The Supreme Court. DH file photo

The Supreme Court has stayed an order for release of elephants, seized earlier for having been used by resort owners for joy ride of tourists in Uttarakhand. The top court acted on a plea by an environment activist, who contended that the order for release was passed in violation of the provisions of the Wildlife Protection Act, 1972 and the Prevention of Cruelty to Animals Act, 1960.

A bench of Justices S A Bobde and S Abdul Nazeer suspended the operations of the Uttarakhand High Court's order of March 6, on a petition filed by Gauri Maulekhi.

"Until further orders, there shall be stay of operation of the impugned judgment and order passed by the High Court," the top court said, issuing a notice to the state government and others for filing their response within four weeks.

The top court's order was passed after hearing senior advocate V Giri on behalf of Maulekhi.
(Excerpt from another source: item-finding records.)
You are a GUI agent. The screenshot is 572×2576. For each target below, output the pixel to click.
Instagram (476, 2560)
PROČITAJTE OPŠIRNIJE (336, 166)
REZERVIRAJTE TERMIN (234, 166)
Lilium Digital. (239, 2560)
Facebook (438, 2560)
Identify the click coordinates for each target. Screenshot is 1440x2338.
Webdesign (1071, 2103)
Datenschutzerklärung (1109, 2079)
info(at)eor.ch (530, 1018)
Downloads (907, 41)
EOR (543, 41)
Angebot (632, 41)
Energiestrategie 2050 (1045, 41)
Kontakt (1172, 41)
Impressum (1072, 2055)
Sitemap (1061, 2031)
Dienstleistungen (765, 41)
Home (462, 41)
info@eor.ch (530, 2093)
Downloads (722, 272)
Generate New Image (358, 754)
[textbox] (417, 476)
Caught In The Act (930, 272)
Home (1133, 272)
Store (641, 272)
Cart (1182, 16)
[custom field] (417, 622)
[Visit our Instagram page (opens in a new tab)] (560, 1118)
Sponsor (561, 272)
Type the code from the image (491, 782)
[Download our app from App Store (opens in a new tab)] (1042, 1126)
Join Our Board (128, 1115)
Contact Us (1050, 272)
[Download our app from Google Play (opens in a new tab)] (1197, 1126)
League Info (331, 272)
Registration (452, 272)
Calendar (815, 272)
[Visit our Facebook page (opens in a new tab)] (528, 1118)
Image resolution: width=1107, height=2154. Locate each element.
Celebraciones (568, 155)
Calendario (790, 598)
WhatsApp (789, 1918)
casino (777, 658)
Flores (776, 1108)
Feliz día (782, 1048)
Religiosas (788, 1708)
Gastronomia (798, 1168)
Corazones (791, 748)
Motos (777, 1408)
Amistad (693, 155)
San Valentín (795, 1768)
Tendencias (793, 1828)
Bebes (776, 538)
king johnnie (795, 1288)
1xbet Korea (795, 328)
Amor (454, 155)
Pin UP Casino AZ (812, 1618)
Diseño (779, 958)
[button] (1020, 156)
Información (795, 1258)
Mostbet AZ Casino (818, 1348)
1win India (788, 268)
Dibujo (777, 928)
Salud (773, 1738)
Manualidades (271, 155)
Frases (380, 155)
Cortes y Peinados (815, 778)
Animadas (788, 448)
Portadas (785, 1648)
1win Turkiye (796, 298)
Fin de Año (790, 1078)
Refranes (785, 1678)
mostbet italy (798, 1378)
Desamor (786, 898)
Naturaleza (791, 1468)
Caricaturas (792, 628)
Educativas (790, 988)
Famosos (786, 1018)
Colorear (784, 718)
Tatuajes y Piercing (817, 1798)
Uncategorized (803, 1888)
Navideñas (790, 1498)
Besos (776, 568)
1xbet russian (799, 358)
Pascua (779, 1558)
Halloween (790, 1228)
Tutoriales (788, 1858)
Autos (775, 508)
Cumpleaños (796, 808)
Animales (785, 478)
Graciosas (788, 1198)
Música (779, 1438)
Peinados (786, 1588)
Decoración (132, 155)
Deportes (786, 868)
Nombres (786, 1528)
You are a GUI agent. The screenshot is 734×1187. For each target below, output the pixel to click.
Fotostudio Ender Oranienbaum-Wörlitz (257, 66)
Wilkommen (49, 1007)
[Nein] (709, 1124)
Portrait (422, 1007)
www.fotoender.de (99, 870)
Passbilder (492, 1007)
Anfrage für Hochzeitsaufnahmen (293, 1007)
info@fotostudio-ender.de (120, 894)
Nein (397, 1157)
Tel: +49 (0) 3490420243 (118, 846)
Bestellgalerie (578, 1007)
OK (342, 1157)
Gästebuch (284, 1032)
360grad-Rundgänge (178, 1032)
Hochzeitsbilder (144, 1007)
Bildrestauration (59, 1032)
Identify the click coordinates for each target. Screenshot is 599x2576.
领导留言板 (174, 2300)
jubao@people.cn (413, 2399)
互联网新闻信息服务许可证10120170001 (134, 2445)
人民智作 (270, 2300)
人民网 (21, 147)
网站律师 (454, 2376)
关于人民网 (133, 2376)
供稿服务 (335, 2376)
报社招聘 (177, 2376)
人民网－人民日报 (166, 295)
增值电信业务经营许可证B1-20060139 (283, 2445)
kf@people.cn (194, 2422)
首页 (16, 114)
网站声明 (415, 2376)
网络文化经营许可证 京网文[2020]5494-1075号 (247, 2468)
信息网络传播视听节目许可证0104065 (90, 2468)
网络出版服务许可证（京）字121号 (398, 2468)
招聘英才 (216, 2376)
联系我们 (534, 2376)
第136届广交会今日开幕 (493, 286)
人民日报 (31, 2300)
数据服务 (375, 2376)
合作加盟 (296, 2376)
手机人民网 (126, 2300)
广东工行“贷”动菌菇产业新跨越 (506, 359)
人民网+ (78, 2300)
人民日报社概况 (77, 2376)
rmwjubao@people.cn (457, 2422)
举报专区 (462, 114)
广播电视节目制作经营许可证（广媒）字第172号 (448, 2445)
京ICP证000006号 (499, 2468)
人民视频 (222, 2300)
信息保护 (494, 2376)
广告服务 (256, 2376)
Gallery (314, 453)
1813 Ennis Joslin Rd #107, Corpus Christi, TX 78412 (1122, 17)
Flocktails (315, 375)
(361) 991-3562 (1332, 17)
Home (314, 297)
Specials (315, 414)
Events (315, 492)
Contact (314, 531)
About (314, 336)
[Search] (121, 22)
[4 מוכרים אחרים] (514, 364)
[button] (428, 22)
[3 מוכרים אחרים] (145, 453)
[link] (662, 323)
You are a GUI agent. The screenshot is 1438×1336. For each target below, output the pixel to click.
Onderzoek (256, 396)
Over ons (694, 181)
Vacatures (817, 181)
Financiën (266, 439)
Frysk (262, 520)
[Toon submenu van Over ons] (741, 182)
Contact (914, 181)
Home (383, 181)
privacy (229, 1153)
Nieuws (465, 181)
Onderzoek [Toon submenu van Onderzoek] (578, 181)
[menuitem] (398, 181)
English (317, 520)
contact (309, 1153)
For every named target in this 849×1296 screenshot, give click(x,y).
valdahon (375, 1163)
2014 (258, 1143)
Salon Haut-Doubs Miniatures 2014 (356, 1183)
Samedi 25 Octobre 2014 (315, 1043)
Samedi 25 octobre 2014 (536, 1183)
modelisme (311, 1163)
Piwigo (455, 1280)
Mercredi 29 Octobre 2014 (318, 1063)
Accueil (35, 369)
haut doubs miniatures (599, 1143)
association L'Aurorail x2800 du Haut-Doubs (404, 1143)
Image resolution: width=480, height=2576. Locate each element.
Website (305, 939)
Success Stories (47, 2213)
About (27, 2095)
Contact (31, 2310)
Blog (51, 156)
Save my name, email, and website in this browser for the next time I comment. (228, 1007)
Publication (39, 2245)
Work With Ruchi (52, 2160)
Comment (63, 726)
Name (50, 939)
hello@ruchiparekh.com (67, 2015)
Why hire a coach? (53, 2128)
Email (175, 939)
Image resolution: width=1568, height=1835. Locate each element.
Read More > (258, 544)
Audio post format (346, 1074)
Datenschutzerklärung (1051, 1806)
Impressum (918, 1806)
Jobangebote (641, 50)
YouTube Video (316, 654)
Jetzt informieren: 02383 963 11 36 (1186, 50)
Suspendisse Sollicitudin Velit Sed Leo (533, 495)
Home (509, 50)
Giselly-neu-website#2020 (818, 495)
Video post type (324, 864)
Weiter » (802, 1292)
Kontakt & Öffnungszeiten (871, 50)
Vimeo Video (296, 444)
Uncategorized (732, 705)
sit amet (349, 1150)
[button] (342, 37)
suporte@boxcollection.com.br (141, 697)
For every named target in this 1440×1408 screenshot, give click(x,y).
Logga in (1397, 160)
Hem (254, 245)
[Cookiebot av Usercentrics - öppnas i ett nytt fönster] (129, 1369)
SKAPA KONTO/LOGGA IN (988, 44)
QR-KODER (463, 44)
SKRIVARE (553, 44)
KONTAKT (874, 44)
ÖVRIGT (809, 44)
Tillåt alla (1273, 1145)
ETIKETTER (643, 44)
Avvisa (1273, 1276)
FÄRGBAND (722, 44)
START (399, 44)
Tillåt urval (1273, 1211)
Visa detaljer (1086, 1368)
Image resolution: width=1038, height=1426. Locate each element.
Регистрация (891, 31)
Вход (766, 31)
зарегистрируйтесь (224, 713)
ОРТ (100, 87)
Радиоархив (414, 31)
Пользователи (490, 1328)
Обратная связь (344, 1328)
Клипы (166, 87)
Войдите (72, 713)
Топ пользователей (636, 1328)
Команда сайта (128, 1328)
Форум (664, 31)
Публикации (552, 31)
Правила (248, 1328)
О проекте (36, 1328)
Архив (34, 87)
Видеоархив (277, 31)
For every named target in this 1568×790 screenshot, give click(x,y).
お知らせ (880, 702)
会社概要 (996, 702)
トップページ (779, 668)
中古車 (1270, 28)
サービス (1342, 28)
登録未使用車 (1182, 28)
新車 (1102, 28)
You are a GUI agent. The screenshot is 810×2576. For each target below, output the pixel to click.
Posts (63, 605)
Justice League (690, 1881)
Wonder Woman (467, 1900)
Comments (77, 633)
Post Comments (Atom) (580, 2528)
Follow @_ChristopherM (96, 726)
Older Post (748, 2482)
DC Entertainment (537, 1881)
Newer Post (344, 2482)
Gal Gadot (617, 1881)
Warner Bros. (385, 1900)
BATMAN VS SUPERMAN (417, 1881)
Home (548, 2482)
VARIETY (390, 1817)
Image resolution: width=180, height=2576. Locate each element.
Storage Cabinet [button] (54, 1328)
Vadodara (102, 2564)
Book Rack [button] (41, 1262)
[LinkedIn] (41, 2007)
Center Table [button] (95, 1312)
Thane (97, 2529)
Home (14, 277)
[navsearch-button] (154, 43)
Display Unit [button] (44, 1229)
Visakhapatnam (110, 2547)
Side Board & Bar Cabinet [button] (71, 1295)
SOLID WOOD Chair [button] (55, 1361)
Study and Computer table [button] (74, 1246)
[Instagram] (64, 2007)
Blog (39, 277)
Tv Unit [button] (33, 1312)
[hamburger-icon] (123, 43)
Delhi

The counsel contended the high court had disregarded the statutory provisions which barred commercial use of elephants.

Before the high court, the activist had challenged the validity of the order of the Chief Wildlife Warden issued on February 28, ordering for release of eight elephants to their owners.

She contended that since elephants were to be treated as case property after having been seized and the criminal cases registered, the tuskers should have been housed at their natural habitat in the custody of the Forest Department.

The petitioner had then relied upon the division bench order of August 3, 2018, which banned commercial use of elephants in the entire state of Uttarakhand. The Chief Wildlife Warden was directed to take possession of the elephants from their owners by issuing them proper receipt for their treatment, medical examination and proper upkeep within 24 hours. The court also directed that the elephants should temporarily be kept at the Rajaji National Park, Chilla.

On March 6, the High Court, however, declined to act on the activist's plea and to interfere with the order for release of elephants, after noting that the division bench's order of August 3, 2018 had been stayed by the top court on January 29, 2019.